Above the scree slope the steepness of the route eased as we made our way through the grassy slopes that lie below the final boulderfield. But it’s still a long way up that boulderfield though to reach the ridgeline. There were a few small cliff bands that were easy enough to work our way around. The toughest part was just dealing with all the loose rocks and boulders. Despite how big the boulders were, I was amazed at how loose some of them were. I was glad we didn’t have anyone above us! My biggest fear leading up to this year’s trip was having a climber above me let rocks loose. For the little experience that we had on this type of terrain I was very pleased with how well we kept the loose rocks in place.
Once we reached the gully so we could climb up to the notch that crosses to the west side, the terrain noticeably changed. The grade in this gully got steeper and the rock was looser than the terrain below, and this was the case all the way to the summit. I reminded Andrew a number of times to “test every hand and foot hold twice”. Actually, I was surprised that the climb up the gully was not steeper. From a distance the steepness looked intense, but as so often happens, things look much worse from a distance. Our movements slowed as we headed up towards the notch, mainly due to the time it took to test and find good holds, as well as trying to not dislodge any of the rocks and boulders. Finding handholds was easy. Finding good handholds wasn’t. It wasn’t that handholds were needed to aid in moving upward as much as they were needed to keep from sliding downhill, which occasionally happened if we stepped on a less than solid rock. As we ascended the gully I stayed as close as possible to the wall. The rock seemed more solid there and I was able to find better holds along the wall, as well as use it for balance.
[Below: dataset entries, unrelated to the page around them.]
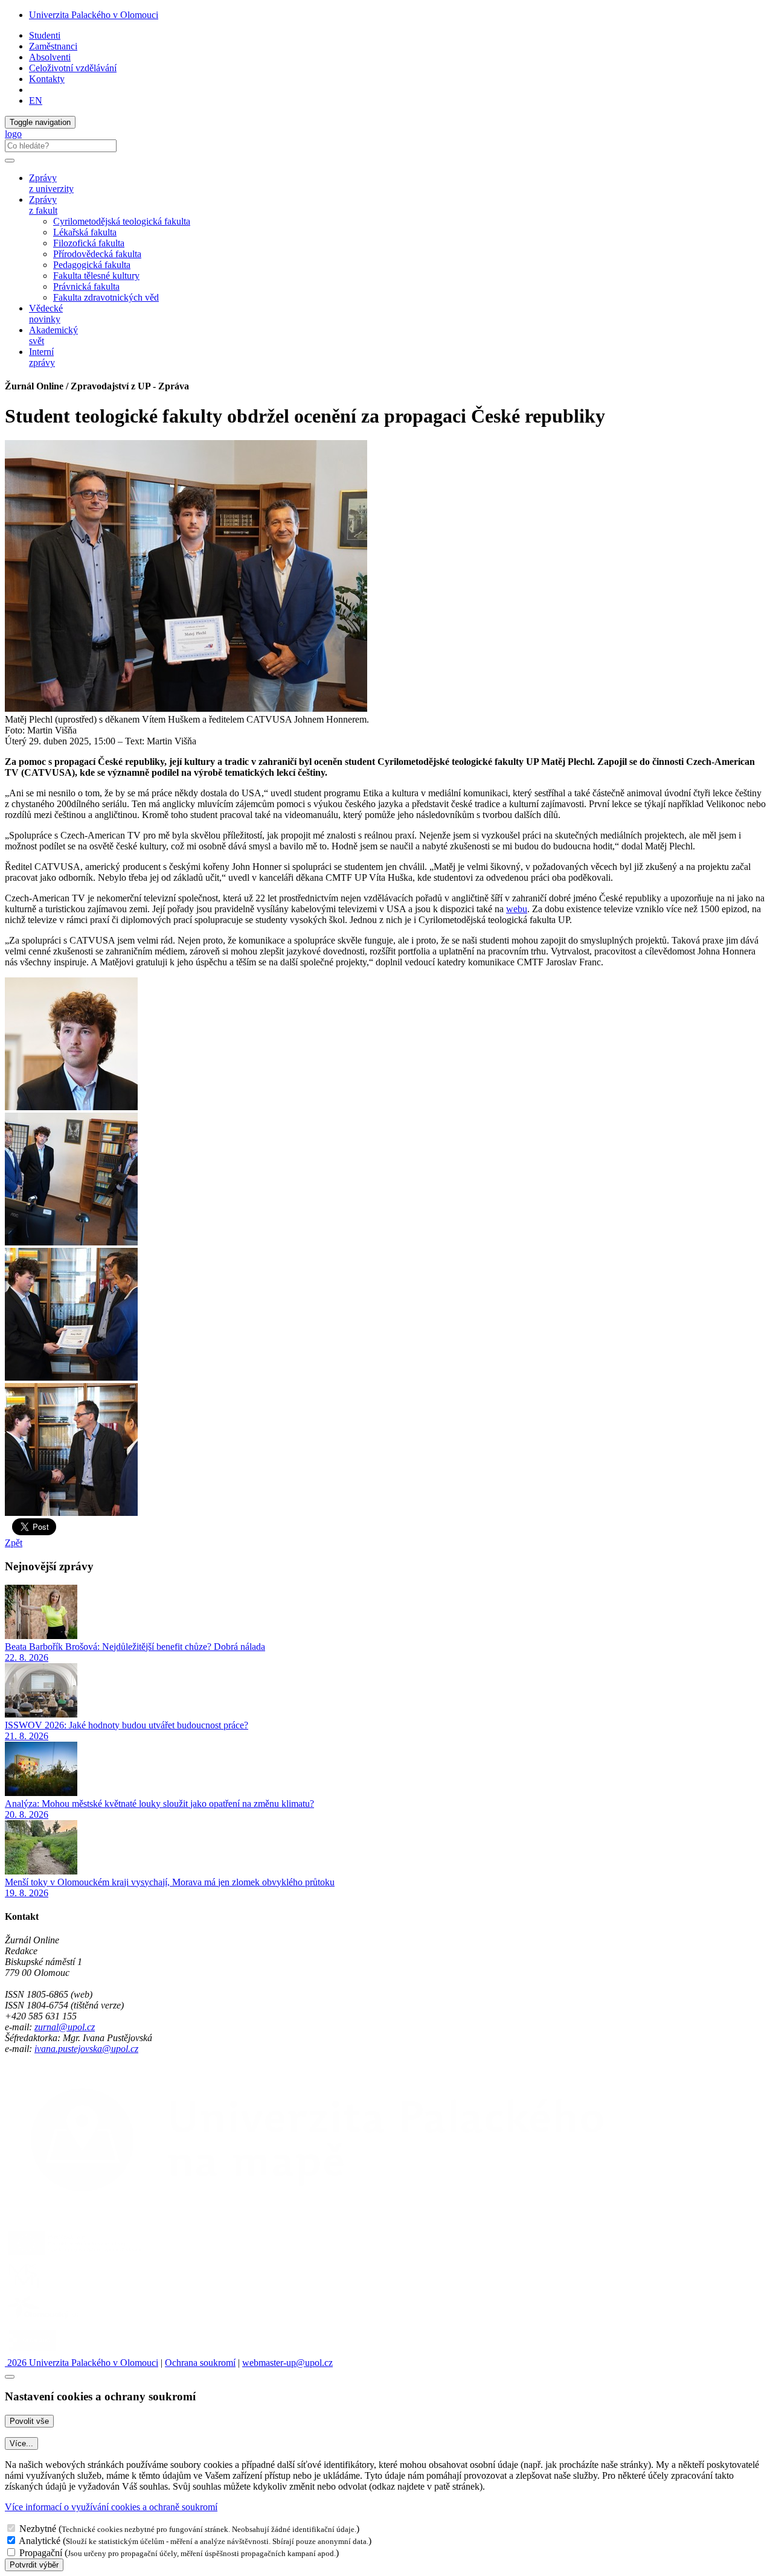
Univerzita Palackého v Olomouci (93, 15)
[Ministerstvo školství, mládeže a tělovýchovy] (26, 2288)
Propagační (40, 2553)
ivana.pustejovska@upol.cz (86, 2049)
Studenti (44, 35)
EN (35, 100)
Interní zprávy (42, 357)
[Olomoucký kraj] (46, 2320)
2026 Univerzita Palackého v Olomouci (81, 2362)
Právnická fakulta (86, 286)
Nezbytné (37, 2528)
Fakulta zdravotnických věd (106, 297)
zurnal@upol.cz (64, 2027)
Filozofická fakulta (88, 243)
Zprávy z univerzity (51, 183)
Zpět (13, 1543)
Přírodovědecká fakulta (97, 254)
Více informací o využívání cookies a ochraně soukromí (111, 2507)
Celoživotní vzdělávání (73, 68)
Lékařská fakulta (85, 232)
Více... (21, 2443)
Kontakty (47, 79)
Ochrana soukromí (200, 2362)
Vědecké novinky (46, 313)
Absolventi (50, 57)
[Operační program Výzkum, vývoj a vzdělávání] (74, 2255)
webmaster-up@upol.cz (287, 2362)
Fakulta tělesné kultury (96, 275)
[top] (9, 2377)
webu (516, 909)
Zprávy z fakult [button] (43, 205)
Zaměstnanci (53, 46)
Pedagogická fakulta (91, 265)
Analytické (39, 2541)
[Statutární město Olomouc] (32, 2352)
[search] (9, 160)
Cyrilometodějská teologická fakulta (121, 221)
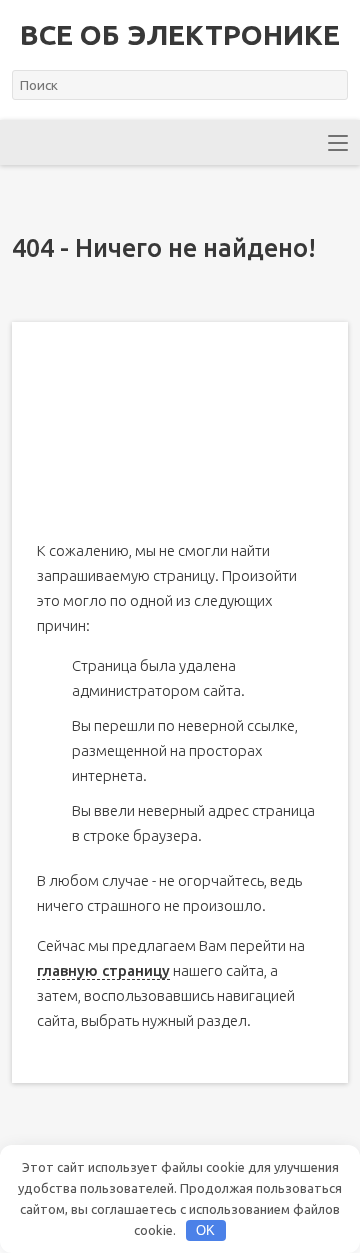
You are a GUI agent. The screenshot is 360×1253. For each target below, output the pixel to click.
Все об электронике (180, 35)
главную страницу (103, 970)
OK (205, 1230)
Reaching the ridgeline and crossing over to the west side was a treat. For one, it was a big mental boost as it seemed like a great accomplishment in itself. And second, the views from this side of the ridge were incredible. From the time we crossed the ridge, all the way to the summit, I found the route very easy to follow. This was a pleasant surprise! I was figuring it would be difficult to follow, but the route is well cairned all the way to the summit and although I wouldn’t call it a “climber’s trail”, for most of way there was a faint “path”. Don’t get me wrong, there was plenty of scrambling, but once we were able to locate the next cairn the path became pretty obvious. Another bonus was the lack of exposure. We followed the cairned route which is well below the top of the ridgeline, and while I realize that everyone’s tolerance for exposure varies, except for a few moves just below the summit, none of us in our group of three had any problems. And, taken as a whole, none of us thrive on exposed moves – take that for what it’s worth. And best of all, which is almost ironic, some of the most solid rock I dealt with all day was on the last few Class 3 moves just below the summit. Go figure!